Os baixos salários, ou dizendo de outra forma, o nível de exploração no nosso país é hoje um factor que limita o desenvolvimento, que perpetua a produção de baixo valor, que desincentiva a formação, que condiciona a garantia de direitos sociais essenciais como a saúde, a educação, a segurança social (…), entre tantas outras conquistadas com a Revolução de Abril.”

Tiago Cunha, economista

Confirma-se, portanto, a tese de Marx: esteja a inflação em queda ou em ascensão, o patrão não quer abdicar das elevadas taxas de lucro para seu proveito exclusivo e, por isso, impõe que sejam sacrificados os trabalhadores, seja na diminuição real dos salários, seja pela redução do emprego, seja pelo abaixamento das condições de trabalho.”

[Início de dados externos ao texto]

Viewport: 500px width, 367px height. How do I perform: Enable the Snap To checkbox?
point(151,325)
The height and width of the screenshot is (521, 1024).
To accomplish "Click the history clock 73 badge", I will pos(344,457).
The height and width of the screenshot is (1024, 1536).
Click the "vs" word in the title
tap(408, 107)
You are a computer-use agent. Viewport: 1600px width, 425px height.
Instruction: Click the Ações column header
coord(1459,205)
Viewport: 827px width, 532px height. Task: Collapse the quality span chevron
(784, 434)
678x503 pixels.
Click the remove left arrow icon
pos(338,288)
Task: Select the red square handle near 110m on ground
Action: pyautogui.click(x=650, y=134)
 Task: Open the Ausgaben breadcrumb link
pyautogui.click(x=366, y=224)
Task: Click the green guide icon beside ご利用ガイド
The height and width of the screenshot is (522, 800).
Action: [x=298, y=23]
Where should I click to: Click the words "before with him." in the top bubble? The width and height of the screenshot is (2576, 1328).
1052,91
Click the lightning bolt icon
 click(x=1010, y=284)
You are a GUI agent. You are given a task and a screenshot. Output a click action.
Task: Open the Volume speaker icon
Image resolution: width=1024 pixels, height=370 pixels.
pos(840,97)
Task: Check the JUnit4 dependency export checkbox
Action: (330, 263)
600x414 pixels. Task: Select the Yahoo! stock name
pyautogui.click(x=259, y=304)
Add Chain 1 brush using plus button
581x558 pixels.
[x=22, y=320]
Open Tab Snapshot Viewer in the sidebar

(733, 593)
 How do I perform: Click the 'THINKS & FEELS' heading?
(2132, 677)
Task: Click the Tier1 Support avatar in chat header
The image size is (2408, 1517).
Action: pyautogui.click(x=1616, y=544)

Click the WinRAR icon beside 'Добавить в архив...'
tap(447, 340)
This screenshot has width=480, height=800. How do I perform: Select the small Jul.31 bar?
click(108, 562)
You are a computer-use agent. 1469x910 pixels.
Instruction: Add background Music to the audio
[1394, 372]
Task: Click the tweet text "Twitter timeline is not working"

Armando Farias, ex-dirigente sindical

 

Porque descem os salários? Nós estamos perante um conflito distributivo e as políticas que estão a ser adoptadas têm um profundo viés contra o trabalho. É uma luta que está a ser ganha em grande medida pelo capital. (…) Se vamos medir o peso dos salários no PIB, verificamos que desde 1999 o PIB cresce muito mais do que os salários.”

Paulo Coimbra, economista e professor universitário

 

Embora em 2020 os trabalhadores por conta de outrem representassem 85,6% da população empregada no nosso país, e os ‘empregadores’ apenas 3,2%, mesmo assim uma parcela significativa da riqueza criada reverte para estes. Segundo o INE, apenas 37,9% da riqueza criada naquele ano (PIB) reverteu para os trabalhadores sob a forma de ‘ordenados e salários’, enquanto 39,1% reverteu a favor do capital (…).”

Deolinda Machado, dirigente da Liga Operária Católica/ Movimento de Trabalhadores Cristãos.